In 1991, Lopez, to everyone’s surprise, was deemed rehabilitated and paroled after serving only 16 years. His new life as a free man was short-lived, however, and he returned to prison, where he and Guzman both remain to this day.


Forty-five years after it took place, the Trinity River Massacre, as it was called at the time, is remembered by only a few. Of the seven in the car that night, only the killers are still alive. Wendell Dover recovered from his wounds and became a police detective in Ennis, then a mail carrier in a nearby town. He died in 2005. I couldn’t find anyone in the Ellis County Sheriff’s Office who remembers Dover, A.J. Robertson, or the massacre. But Dover’s friends remember. Bobby Joe Curry says he was a quiet man who liked to spend time with his buddies. About the only time Dover talked about the massacre was when Lopez got paroled. He was irate.

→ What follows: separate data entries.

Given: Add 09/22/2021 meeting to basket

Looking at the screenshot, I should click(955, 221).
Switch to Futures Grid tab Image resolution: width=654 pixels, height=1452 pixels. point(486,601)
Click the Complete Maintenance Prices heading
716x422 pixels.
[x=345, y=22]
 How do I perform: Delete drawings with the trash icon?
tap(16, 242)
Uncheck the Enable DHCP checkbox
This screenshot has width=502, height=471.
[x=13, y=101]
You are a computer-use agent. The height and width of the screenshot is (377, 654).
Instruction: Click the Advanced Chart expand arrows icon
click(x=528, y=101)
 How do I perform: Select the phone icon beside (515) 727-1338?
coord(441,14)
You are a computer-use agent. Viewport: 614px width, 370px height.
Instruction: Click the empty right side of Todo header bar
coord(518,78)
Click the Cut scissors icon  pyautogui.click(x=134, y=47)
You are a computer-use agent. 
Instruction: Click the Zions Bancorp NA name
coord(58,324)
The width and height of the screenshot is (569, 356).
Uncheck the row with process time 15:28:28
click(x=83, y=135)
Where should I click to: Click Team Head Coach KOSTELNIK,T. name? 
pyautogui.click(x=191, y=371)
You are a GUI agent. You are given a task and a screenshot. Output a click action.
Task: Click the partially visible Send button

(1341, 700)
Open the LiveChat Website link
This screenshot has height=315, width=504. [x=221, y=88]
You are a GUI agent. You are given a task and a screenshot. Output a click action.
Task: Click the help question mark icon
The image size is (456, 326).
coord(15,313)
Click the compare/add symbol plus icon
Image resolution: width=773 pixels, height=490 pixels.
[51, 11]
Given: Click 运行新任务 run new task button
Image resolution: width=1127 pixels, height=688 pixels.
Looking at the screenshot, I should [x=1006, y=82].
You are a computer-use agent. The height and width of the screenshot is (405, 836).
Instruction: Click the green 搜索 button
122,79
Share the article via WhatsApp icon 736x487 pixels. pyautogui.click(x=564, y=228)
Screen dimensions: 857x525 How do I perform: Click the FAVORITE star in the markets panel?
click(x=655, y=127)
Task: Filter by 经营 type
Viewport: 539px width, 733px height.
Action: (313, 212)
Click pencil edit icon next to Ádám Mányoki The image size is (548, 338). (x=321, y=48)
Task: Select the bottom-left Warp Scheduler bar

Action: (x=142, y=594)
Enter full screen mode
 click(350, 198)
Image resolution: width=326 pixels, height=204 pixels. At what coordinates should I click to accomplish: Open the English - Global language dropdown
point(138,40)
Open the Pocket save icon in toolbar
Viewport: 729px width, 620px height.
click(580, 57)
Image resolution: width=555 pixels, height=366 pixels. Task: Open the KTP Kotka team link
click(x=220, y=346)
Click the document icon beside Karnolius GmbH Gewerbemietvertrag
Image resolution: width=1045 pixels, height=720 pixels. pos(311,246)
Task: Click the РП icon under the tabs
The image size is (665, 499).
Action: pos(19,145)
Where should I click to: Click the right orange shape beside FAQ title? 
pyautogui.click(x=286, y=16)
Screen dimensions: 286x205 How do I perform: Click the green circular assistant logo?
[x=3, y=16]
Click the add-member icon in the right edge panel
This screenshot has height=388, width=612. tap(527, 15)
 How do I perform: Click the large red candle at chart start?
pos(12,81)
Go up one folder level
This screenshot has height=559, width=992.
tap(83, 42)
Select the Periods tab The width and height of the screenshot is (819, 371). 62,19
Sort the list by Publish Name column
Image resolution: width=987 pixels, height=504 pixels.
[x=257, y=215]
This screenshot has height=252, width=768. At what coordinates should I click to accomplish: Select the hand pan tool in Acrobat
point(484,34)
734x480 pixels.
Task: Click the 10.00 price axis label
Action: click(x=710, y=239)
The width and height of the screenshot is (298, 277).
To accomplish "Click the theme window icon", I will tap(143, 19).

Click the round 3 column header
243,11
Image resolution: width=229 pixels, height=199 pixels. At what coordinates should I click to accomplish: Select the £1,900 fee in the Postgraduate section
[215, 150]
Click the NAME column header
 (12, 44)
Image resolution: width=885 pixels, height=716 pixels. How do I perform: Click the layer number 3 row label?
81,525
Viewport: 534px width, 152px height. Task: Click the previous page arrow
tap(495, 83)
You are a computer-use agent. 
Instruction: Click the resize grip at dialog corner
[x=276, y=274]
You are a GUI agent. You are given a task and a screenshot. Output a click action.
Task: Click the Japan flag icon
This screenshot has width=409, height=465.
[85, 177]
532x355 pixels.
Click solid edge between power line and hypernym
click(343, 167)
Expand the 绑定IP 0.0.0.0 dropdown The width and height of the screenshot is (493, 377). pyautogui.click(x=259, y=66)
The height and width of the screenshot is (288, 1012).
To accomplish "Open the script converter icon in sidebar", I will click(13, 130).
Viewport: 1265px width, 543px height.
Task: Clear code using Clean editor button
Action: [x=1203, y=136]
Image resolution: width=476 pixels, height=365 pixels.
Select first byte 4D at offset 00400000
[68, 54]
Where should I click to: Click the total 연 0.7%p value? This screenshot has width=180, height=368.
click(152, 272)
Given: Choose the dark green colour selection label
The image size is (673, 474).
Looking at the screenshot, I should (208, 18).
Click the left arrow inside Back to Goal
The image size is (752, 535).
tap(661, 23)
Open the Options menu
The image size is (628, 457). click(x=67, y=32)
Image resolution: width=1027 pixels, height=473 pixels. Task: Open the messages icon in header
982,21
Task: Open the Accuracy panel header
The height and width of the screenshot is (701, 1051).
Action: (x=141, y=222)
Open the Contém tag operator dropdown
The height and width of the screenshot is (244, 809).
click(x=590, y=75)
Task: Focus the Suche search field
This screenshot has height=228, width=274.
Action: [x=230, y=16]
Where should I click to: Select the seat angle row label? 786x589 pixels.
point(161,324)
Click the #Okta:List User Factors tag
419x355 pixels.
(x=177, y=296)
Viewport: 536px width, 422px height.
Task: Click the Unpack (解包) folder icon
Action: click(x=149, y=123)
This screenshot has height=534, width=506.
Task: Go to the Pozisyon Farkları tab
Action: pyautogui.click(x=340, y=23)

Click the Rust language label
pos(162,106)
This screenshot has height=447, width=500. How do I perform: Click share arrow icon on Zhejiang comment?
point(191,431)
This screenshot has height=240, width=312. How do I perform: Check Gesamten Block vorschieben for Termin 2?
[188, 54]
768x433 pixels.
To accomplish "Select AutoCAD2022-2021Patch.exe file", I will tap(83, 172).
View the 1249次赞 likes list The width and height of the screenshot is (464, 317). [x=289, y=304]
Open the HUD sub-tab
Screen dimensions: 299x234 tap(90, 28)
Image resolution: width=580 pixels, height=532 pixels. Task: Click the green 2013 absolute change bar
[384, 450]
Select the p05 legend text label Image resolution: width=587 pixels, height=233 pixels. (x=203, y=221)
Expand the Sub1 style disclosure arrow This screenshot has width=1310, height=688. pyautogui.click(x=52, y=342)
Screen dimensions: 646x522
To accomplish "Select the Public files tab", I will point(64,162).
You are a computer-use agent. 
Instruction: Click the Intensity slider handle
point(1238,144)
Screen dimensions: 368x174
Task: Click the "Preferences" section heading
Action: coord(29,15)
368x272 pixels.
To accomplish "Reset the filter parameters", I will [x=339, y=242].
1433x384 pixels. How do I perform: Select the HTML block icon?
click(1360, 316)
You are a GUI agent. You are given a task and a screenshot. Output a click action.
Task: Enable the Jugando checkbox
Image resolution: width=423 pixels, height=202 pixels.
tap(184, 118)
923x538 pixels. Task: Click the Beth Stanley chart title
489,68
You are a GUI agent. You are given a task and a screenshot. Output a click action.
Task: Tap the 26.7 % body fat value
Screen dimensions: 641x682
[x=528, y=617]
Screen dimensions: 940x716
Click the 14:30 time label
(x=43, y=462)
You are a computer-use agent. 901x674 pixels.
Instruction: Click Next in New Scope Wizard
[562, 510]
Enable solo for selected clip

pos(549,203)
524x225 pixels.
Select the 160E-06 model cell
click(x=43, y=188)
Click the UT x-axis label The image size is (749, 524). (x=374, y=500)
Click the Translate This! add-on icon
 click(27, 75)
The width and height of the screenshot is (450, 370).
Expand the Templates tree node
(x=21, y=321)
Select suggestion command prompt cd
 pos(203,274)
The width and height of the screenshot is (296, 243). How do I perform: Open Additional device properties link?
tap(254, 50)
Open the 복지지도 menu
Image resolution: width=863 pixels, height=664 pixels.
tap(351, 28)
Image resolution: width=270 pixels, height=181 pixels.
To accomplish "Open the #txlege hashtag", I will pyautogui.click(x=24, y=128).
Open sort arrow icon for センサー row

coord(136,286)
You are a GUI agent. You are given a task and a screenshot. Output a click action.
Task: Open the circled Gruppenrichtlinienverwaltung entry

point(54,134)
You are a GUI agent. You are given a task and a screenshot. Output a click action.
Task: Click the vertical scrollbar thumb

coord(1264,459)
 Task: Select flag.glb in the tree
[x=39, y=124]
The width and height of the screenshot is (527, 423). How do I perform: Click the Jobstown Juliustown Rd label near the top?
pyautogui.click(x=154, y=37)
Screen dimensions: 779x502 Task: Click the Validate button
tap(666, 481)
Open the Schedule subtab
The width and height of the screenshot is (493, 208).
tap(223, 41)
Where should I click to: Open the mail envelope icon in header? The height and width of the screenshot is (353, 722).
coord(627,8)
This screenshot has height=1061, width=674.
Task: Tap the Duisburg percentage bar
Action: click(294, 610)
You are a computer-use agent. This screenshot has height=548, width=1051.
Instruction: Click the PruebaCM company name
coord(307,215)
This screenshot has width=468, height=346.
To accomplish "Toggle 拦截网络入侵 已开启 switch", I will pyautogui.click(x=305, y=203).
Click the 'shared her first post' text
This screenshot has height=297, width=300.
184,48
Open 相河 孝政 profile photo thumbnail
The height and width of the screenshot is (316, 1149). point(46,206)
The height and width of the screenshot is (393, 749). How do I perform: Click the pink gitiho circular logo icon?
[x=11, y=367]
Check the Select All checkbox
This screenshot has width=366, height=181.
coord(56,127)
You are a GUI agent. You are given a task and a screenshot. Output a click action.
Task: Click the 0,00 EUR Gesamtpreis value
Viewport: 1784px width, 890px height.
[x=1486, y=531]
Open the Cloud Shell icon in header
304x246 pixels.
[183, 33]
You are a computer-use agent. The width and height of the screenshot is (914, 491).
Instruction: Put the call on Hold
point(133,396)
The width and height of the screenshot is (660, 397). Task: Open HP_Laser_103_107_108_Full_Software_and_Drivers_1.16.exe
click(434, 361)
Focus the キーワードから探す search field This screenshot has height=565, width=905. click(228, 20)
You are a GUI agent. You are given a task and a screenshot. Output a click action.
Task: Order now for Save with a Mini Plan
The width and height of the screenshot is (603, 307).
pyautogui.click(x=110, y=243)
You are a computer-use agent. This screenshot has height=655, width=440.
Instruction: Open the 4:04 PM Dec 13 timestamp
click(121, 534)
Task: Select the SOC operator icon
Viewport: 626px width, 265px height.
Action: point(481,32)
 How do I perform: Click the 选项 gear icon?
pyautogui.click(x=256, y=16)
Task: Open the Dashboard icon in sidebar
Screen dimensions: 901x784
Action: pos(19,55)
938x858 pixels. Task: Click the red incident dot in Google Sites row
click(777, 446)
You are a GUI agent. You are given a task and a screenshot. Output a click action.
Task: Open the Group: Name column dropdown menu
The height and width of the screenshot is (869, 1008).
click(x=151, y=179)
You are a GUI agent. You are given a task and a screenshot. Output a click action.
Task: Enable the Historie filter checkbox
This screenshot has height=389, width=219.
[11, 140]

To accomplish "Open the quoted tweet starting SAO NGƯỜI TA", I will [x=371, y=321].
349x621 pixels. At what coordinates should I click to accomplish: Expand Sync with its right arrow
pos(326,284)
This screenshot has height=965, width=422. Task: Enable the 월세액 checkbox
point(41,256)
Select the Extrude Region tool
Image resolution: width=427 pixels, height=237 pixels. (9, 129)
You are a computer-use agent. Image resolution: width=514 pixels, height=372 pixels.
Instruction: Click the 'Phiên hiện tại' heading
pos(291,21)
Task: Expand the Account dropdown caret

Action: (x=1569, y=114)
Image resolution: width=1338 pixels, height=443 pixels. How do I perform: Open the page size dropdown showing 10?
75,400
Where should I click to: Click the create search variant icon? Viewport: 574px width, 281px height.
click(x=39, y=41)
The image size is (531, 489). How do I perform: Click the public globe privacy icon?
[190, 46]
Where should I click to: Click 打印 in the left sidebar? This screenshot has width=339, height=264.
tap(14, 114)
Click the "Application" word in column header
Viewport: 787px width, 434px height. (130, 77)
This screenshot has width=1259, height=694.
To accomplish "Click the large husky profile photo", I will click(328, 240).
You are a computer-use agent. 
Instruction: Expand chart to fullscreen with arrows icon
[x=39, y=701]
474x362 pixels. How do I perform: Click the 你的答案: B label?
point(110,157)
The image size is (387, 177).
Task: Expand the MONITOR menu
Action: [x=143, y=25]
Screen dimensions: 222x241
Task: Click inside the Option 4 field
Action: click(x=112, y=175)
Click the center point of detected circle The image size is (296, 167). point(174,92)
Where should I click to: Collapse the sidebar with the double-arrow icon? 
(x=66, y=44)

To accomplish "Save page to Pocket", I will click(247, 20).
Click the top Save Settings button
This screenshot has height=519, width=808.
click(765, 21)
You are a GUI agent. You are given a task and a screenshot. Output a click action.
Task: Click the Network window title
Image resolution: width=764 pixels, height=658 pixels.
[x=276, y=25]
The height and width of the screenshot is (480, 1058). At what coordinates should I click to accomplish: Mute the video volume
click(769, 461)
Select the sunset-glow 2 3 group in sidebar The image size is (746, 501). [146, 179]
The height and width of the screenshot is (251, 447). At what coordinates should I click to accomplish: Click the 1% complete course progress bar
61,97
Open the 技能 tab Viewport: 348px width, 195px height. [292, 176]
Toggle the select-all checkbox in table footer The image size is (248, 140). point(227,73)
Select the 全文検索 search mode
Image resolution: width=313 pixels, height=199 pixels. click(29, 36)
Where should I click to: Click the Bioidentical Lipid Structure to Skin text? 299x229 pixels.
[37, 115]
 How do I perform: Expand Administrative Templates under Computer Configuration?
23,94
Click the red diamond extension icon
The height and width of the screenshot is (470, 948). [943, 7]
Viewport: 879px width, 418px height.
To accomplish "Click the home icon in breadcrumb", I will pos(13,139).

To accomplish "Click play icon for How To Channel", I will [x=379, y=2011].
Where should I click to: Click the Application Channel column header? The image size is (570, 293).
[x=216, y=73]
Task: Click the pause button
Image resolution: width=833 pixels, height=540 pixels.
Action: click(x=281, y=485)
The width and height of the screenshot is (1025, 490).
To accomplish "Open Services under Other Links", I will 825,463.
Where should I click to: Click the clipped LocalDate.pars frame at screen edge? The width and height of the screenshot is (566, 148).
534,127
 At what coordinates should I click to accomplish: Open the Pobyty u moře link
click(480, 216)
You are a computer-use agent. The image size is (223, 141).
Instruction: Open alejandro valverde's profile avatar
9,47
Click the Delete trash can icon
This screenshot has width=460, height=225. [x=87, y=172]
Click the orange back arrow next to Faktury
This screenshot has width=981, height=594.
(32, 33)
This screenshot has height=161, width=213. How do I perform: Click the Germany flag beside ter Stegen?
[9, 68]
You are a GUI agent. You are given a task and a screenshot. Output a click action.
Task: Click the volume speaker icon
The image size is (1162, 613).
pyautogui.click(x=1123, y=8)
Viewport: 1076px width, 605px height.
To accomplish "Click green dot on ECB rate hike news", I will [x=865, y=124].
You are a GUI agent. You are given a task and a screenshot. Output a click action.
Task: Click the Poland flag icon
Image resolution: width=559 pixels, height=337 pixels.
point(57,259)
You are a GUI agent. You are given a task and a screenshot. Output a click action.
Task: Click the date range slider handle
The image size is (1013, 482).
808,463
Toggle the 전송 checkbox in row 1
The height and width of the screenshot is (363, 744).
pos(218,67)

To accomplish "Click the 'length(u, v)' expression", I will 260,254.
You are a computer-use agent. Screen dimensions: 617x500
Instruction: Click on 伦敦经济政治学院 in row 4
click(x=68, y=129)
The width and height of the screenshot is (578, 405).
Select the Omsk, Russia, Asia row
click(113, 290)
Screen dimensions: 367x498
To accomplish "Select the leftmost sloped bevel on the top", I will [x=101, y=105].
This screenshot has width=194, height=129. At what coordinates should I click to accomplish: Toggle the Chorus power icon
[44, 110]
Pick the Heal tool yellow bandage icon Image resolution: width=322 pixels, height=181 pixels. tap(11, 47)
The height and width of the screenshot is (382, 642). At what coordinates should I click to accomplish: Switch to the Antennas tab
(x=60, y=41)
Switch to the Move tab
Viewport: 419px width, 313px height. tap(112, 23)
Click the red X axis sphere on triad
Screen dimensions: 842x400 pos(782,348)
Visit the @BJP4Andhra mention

A.D. McCurley stayed with the Dallas County Sheriff’s Department, becoming captain in its criminal division. He died in 2001. He is mainly remembered for being a first responder inside the Texas School Book Depository following the JFK assassination. The Dallas County Sheriff’s Association tries to keep alive the memory of their fallen deputies. Each year, new deputies receive commendations named for Samuel Infante and William Reese. But memory inevitably fades as retired lawmen grow older and depart.